Set out exactly, line by line, the stretch of data below that begins at the line containing "Open Declarations Awaiting Confirmation card" and ends at the line containing "You are a computer-use agent. The", with both ends kept.

•••

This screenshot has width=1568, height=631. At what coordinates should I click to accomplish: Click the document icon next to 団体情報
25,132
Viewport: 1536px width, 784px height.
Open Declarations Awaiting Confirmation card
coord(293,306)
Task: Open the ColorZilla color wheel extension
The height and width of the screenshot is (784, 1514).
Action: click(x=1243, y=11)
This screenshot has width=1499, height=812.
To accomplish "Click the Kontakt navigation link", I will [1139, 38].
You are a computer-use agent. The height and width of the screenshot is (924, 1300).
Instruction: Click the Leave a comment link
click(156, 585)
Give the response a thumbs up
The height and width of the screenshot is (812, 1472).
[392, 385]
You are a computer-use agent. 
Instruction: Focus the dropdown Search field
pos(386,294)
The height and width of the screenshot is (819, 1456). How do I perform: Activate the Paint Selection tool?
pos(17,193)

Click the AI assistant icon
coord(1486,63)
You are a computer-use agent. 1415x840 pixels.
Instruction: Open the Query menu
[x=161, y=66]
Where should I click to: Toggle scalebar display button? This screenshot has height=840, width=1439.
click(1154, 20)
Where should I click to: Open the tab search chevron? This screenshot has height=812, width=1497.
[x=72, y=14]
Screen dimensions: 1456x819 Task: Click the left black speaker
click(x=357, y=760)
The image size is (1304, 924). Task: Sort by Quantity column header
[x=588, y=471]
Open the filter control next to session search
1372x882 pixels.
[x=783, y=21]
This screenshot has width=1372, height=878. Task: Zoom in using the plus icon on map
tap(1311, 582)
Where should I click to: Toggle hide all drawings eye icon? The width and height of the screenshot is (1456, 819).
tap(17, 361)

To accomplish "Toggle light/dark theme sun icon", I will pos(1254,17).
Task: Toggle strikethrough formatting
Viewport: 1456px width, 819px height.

•••

TASK RESULT
Open Declarations Awaiting Confirmation card
coord(293,306)
Task: Open the ColorZilla color wheel extension
The height and width of the screenshot is (784, 1514).
Action: click(x=1243, y=11)
This screenshot has width=1499, height=812.
To accomplish "Click the Kontakt navigation link", I will [1139, 38].
You are a computer-use agent. The height and width of the screenshot is (924, 1300).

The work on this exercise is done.